Consequentemente, o Tribunal da Relação de Évora negou provimento ao recurso.
2. B interpôs recurso de constitucionalidade do acórdão do Tribunal da Relação de Évora, ao abrigo do artigo 70º, nº 1, alínea b), da Lei do Tribunal Constitucional, para apreciação da conformidade à Constituição das normas dos artigos 55º, nº 2, 67º, 87º, 100º, nº 2, e 108º, do Código dos Processos Especiais de Recuperação da Empresa e de Falência.
A Relatora proferiu despacho, ao abrigo do artigo 75º-A da Lei do Tribunal Constitucional, o qual foi cumprido por resposta de fls. 1157 e ss.
A Relatora proferiu despacho, suscitando a questão prévia consistente na não invocação durante o processo de inconstitucionalidade das normas dos artigos 55º, nº 2, 67º e 68º do Código dos Processos Especiais de Recuperação da Empresa e de Falência, notificando, concomitantemente, a recorrente para proferir alegações relativamente aos artigos 100º, nº 2, e 108º do mesmo Código.
A recorrente produziu alegações que concluiu do seguinte modo: EM CONCLUSÃO, e sem conceder, no que aos outros artigos do CPEREF cuja invocação foi feita nas alegações de recurso, e que deve ser considerada suficiente, em termos de invocação da inconstitucionalidade, pede a recorrente B que seja declarada a inconstitucionalidade dos artigos 100°, nº 2 do CPEREF e 108º do CPEREF, O artigo 100°, Por violação do Direito de Propriedade consagrado no artigo 62° da CRP, Que ocorre de um modo não admitido pelo artigo 18 da CRP e Que também decorre da sua não previsão constitucional e Não obedece a uma forma constitucional de extinção do Direito de Propriedade E ainda por violação do princípio da proporcionalidade consubstanciado nos princípios da adequação, da exigibilidade e da proporcionalidade que se encontram atingidos; E o artigo 108°, Por violação do Direito de Propriedade consagrado no artigo 62° da CRP, Que ocorre de um modo não previsto pelo artigo 18° da CRP e Que ofende em particular o princípio constitucional da proporcionalidade Consubstanciado nos princípios da adequação, da exigibilidade e da proporcionalidade; Violação que decorre também da sua não previsão constitucional e que Não obedece a uma forma constitucional de extinção do Direito de Propriedade.
★ ★ ★ ★ ★
■ **Tarefa pedida**
Transcreva fielmente o trecho do texto sobre o recurso de constitucionalidade que se inicia nas palavras "2. B interpôs" e se encerra em "do mesmo Código.".

■ **Bloco de dados**
★ ★ ★ ★ ★
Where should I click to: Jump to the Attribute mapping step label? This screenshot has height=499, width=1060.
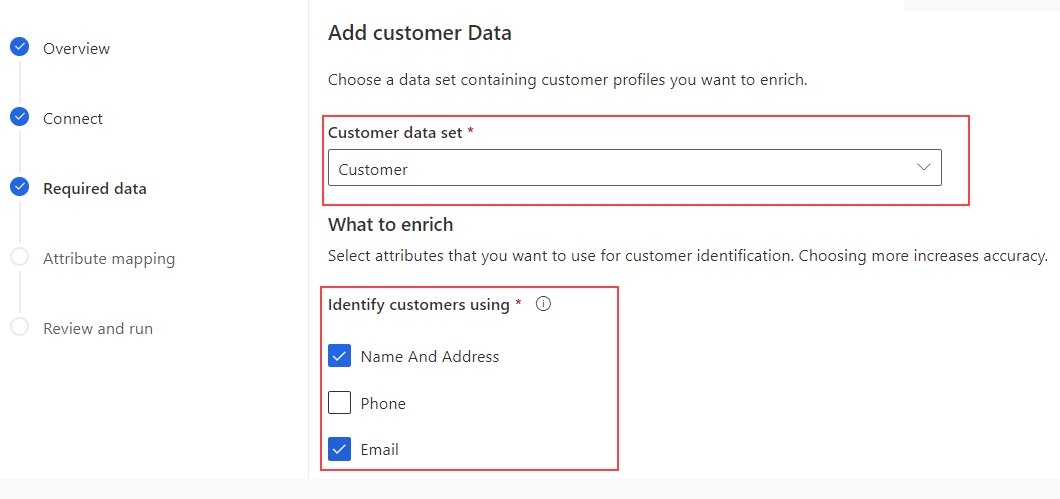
★ ★ ★ ★ ★
■ **Resolução da tarefa**
2. B interpôs recurso de constitucionalidade do acórdão do Tribunal da Relação de Évora, ao abrigo do artigo 70º, nº 1, alínea b), da Lei do Tribunal Constitucional, para apreciação da conformidade à Constituição das normas dos artigos 55º, nº 2, 67º, 87º, 100º, nº 2, e 108º, do Código dos Processos Especiais de Recuperação da Empresa e de Falência.
A Relatora proferiu despacho, ao abrigo do artigo 75º-A da Lei do Tribunal Constitucional, o qual foi cumprido por resposta de fls. 1157 e ss.
A Relatora proferiu despacho, suscitando a questão prévia consistente na não invocação durante o processo de inconstitucionalidade das normas dos artigos 55º, nº 2, 67º e 68º do Código dos Processos Especiais de Recuperação da Empresa e de Falência, notificando, concomitantemente, a recorrente para proferir alegações relativamente aos artigos 100º, nº 2, e 108º do mesmo Código.